▶ TEXTO PRESENTADO:
El periodismo frente al poder

AutorJulio Scherer García

Dos esferas minúsculas por ojos, las pestañas ralas, a la intemperie los dientes grandes y desiguales, la piel amarilla, salpicada de lunares cafés, gruesos los labios y ancha la base de la nariz, así era don Gustavo Díaz Ordaz. Algunas veces bromeaba acerca de su fealdad, pero si alguien le seguía el juego, estallaba su ira. Irritable, se vigilaba; desconfiado, se mantenía al acecho. Agobiado los últimos años de su vida, después de la tragedia de 1968 resguardó su intimidad. La fortificó tanto que hizo de ella una cárcel. Allí murió.

Un día me dijo que era como una espina y sudaba hasta empapar la camisa.

-No le creo -le dije.

-Sudo como un gordo.

-¿Usted?

-Me consumo.

Otro día me confió de su paso por la Secretaría de Gobernación, un pasatiempo en comparación con su responsabilidad de esos días: presidente de México.

-En términos humanos, no políticos ni históricos, ¿cuál es la diferencia? -le pregunté.

-Las cuerdas.

-No le entiendo, señor presidente.

-El secretario de Gobernación boxea en un ring protegido por cuerdas. El presidente de la República pelea en un ring sin cuerdas. Si cae, cae al vacío.

Me miró a los ojos:

-No puede caer.

-¿Y si lo tocan?

-No puede caer, le digo.

(...)

Fui elegido director general de Excélsior el 31 de agosto de 1968. El país se endurecía, también el diario. Permanecí al lado de mi antecesor, don Manuel Becerra Acosta, hasta el día de su muerte. Fui su auxiliar. Afirmó en mí el orgullo por la profesión. Hizo del periodismo una convicción y una pasión.

El mismo día de la designación me llamó el presidente Díaz Ordaz por teléfono. Felicitaciones. Detrás de él, todos sus secretarios, los gobernadores, los senadores, los diputados. El milagro de la unanimidad es asunto ordinario en el gobierno. Llovieron telegramas de los prohombres de la iniciativa privada. En el edificio de Reforma 18 cantaron los mariachis, escuché promesas de lealtad, fui abrazado hasta quedar exhausto. Observada desde el exterior, la alegría es siempre igual a sí misma. Hacia adentro tiene mil lenguajes. No hay alegría sin una responsabilidad que la limite, alguna preocupación que la ensombrezca. No es como la euforia, una embriaguez. Menos como el éxtasis, que se da en el amor.

Eran los días de los estudiantes, posesionados del corazón de la ciudad. Sus manifestaciones por el Paseo de la Reforma, rumbo al Zócalo, causaban tensión en el interior de la cooperativa. La multitud estallaba en injurias a su paso por Excélsior. "Prensa vendida, prensa vendida", gritaba. Eran miles los puños en alto, los rostros descompuestos, la ira en la piel.

No ocultábamos las noticias. Tampoco la magnitud del fenómeno. En aumento incesante, nuestras ediciones consignaban desplegados de todos tamaños en apoyo al movimiento estudiantil. Aumentaba también el número de telefonemas a mi oficina que recomendaban prudencia.

Entradas de posición de elementos
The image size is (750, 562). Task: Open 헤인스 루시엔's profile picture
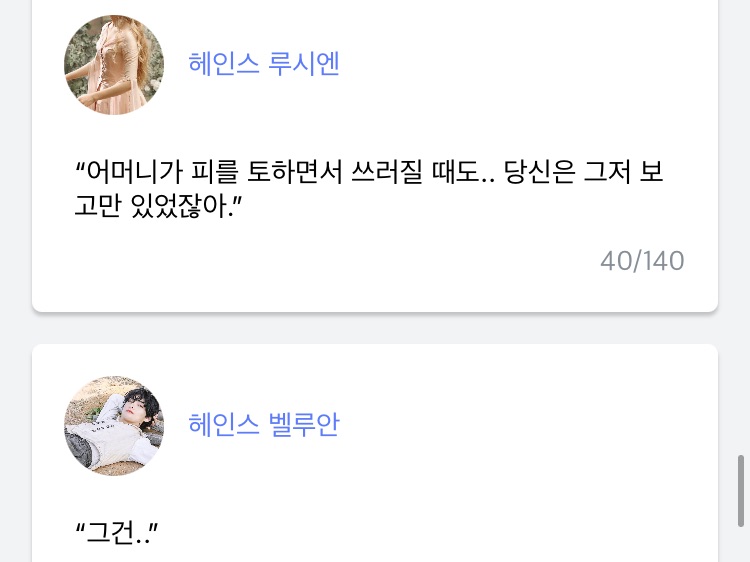point(114,65)

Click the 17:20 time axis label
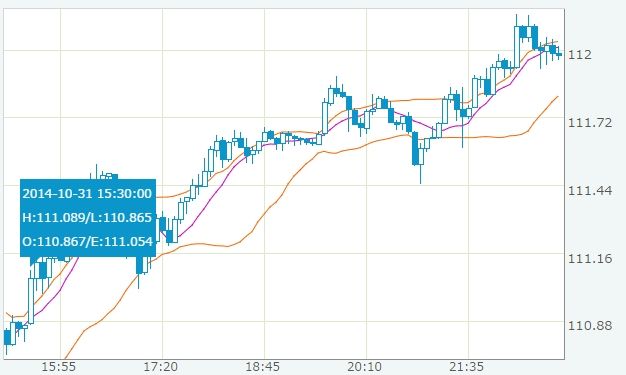160,366
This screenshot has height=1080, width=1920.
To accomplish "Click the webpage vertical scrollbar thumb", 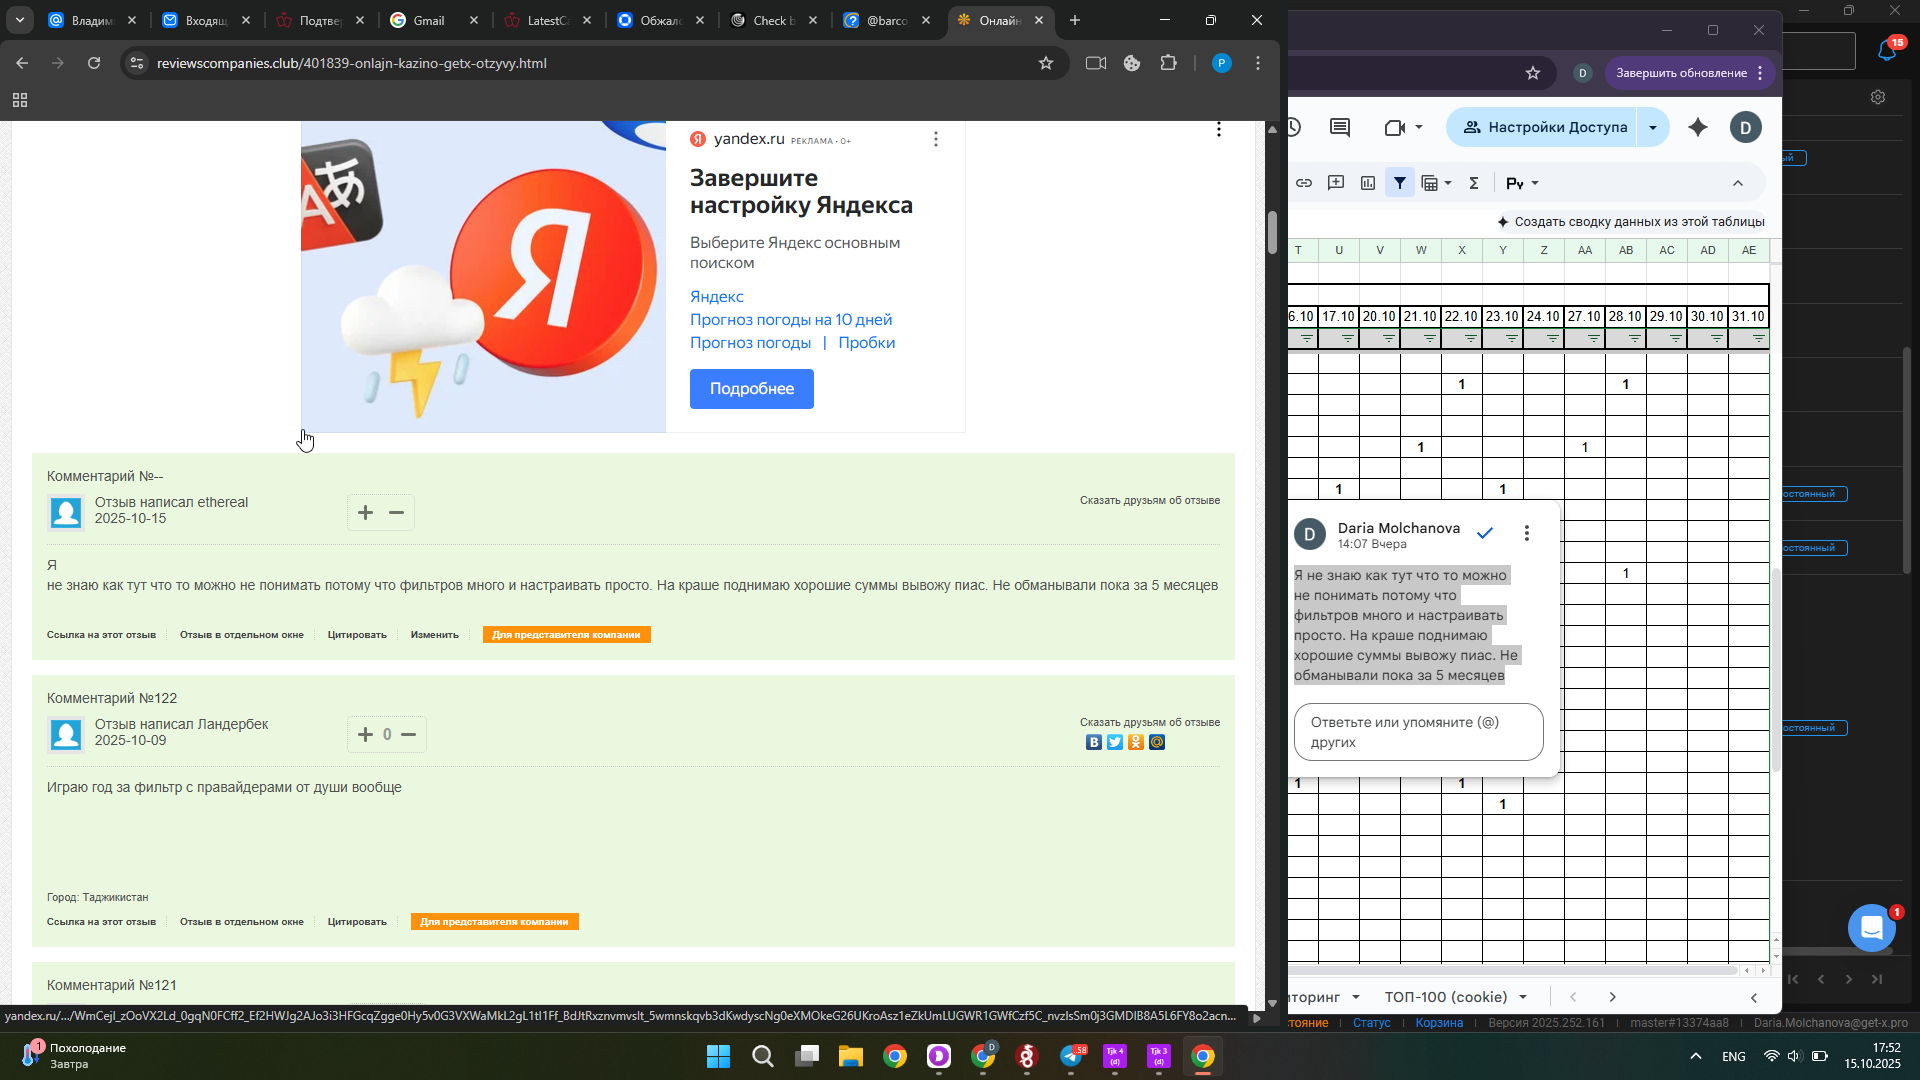I will pyautogui.click(x=1272, y=232).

▶ TAREAS DEL EJERCICIO:
1. Repite el pasaje sobre Díaz Ordaz desde "Eran los días" hasta "en la piel.", con ambos incluidos.
2. En el pasaje sobre Díaz Ordaz, ¿qué gritaba la multitud al pasar frente a Excélsior?

▶ RESPUESTAS FINALES:
1.
Eran los días de los estudiantes, posesionados del corazón de la ciudad. Sus manifestaciones por el Paseo de la Reforma, rumbo al Zócalo, causaban tensión en el interior de la cooperativa. La multitud estallaba en injurias a su paso por Excélsior. "Prensa vendida, prensa vendida", gritaba. Eran miles los puños en alto, los rostros descompuestos, la ira en la piel.

2. "Prensa vendida, prensa vendida".